Find the line containing "At what coordinates should I click to accomplish: Turn". Retype it and every line after it through the end of the entries, exactly as written, with nothing added.

Start of Data for the task

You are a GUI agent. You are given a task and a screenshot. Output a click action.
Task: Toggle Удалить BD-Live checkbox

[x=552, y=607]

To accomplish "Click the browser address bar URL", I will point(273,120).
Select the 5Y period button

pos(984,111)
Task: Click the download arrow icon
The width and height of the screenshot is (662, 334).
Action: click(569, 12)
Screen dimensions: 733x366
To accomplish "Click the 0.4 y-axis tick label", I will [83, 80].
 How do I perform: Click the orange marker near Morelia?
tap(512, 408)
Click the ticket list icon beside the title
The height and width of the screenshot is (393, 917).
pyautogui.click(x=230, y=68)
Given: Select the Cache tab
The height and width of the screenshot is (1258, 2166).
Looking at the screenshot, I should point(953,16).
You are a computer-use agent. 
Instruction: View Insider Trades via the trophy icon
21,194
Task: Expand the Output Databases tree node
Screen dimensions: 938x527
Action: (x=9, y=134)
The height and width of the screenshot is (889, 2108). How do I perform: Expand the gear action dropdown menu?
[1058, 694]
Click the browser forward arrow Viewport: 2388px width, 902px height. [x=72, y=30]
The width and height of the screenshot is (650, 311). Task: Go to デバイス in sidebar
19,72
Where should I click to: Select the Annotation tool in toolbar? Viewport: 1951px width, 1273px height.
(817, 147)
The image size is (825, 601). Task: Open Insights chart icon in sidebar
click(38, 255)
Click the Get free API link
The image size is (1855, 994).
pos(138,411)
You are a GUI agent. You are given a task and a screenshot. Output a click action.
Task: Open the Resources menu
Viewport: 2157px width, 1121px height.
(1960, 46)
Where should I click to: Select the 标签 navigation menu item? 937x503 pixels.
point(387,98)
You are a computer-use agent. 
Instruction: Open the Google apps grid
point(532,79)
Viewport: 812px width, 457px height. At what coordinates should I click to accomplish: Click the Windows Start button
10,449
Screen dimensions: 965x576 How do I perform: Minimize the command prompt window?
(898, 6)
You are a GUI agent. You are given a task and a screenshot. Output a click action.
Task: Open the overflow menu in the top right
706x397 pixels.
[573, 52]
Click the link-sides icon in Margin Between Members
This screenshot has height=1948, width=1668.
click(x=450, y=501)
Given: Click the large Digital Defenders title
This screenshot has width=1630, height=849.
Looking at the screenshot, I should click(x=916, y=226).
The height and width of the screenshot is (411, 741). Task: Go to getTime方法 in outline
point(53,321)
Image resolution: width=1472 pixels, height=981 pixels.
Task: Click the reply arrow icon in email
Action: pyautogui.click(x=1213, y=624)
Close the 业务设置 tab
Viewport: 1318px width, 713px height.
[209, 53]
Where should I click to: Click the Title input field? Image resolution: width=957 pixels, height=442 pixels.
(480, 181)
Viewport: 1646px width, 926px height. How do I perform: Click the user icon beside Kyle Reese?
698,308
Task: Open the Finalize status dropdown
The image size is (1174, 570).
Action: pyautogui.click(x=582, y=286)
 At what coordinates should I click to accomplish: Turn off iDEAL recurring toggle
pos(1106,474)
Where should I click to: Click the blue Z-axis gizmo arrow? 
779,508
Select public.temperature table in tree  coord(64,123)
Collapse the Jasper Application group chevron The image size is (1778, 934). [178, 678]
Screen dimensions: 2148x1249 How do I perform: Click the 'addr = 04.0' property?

End of Data for the task

Task response:
 At what coordinates should I click to accomplish: Turn off iDEAL recurring toggle
pos(1106,474)
Where should I click to: Click the blue Z-axis gizmo arrow? 
779,508
Select public.temperature table in tree  coord(64,123)
Collapse the Jasper Application group chevron The image size is (1778, 934). [178, 678]
Screen dimensions: 2148x1249 How do I perform: Click the 'addr = 04.0' property?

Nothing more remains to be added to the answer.